Derviş “Denizde bir balık vardır padişahım, bu balık diğer balıklara benzemez. Altın gibi sarı, gümüş gibi parlak! Sözün kısası güzel bir balıktır. Bu balık tutulacak, havanda dövülerek bir merhem yapılacaktır. Yapılan merhemden bir parça alıp gözlerinize sürerseniz, gözleriniz derhal görecektir” demiş ve sonra sırra kadem basmış.
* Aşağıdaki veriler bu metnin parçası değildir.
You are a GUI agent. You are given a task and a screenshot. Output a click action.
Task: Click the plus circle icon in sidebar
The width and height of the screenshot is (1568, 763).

Padişah “Ne dilersen dile benden Derviş Baba!” demiş ama vezirler, Derviş sırra kadem oldu haşmetlim, diyerek padişahın sözünü kesmişler. Padişah dervişin Hızır olduğunu anlamış, vezirlerine: “Çağırın oğlumu!” diye emir vermiş. Şehzade huzura çağrılmış.
Padişah. “Oğlum demiş şehzadeye. Denizde hiçbir balığa benzemeyen bir balık varmış. Bu balığı tutar havanda döğer bundan yapılan merhemden gözlerime sürersem derhal görecekmişim. Tez elden emir ver, bu balığı tutsunlar, tutanlara hediyeler vereceğimi halka ilan et.”
Bunu duyan şehzade “baş üstüne babacığım, derhal!” demiş ve huzurdan ayrılmış.
Şehzade yurdun dört bir tarafına ulaklar salmış. Balığın eşkâlini tarif ettirmiş halka. Haberi alan halk adeta sevinçten bayram yapmış. Bir taraftan padişahlarının gözleri görecek, bir taraftan da balığı tutarlarsa büyük bahşişler alacaklar. “Balığı tutan ben olayım” gücüyle elleri kolları sıvayıp açılmışlar denize. Günlerce uğraşan binlerce balıkçı bir türlü tarif edilen balığı tutamamışlar. Bugün tutacağız, yarın tutarız hülyalarıyla gece gündüz kürek çekip, ağ atmışlar olta sallamışlar heyhat bir türlü balık yok. Yok, olunca da ne yapsınlar ümidi kesmişler. Halk ümidi kese dursun biz gelelim saraya. Padişah “Allah büyüktür bir gün olur oltanın birinde çıkıverir, ağlardan birine takılıverir demiş. Hakikatta öyle olmuş. Tam ümitlerin kesildiği herkesin matemlere daldığı bir günde tarif edilen balık, ihtiyar, fakir bir balıkçının ağına takılmaz mı? Bu öyle bir balıkmış ki balıkçının sevinçten aklını başından almış. Koşmuş balıkçı şehzadeye. Şehzade balığı görünce hayretten gözleri fal taşı gibi açılmış. Nasıl açılmasın ki balığın pulları altın gibi sarı, gümüş gibi parlak, gözleri mavi mavi. Kıyılıp da havan da döğülecek bir balık değilmiş meğer. “Ne yapsam, ne yapsam” diye kararsızlık içinde kalmış şehzade. En sonunda içinden bir ses gelmiş: “Bu güzelim balığa nasıl kıyılır, bundan iyi olacak gözler görmeyiversin. Sal balığı!”. Bütün gücü kayboluvermiş şehzadenin. Sanki büyülenmiş. Elleri gevşemiş, gevşemiş ve balığı salıvermiş. Balık suya cup, düşüp kaybolmuş.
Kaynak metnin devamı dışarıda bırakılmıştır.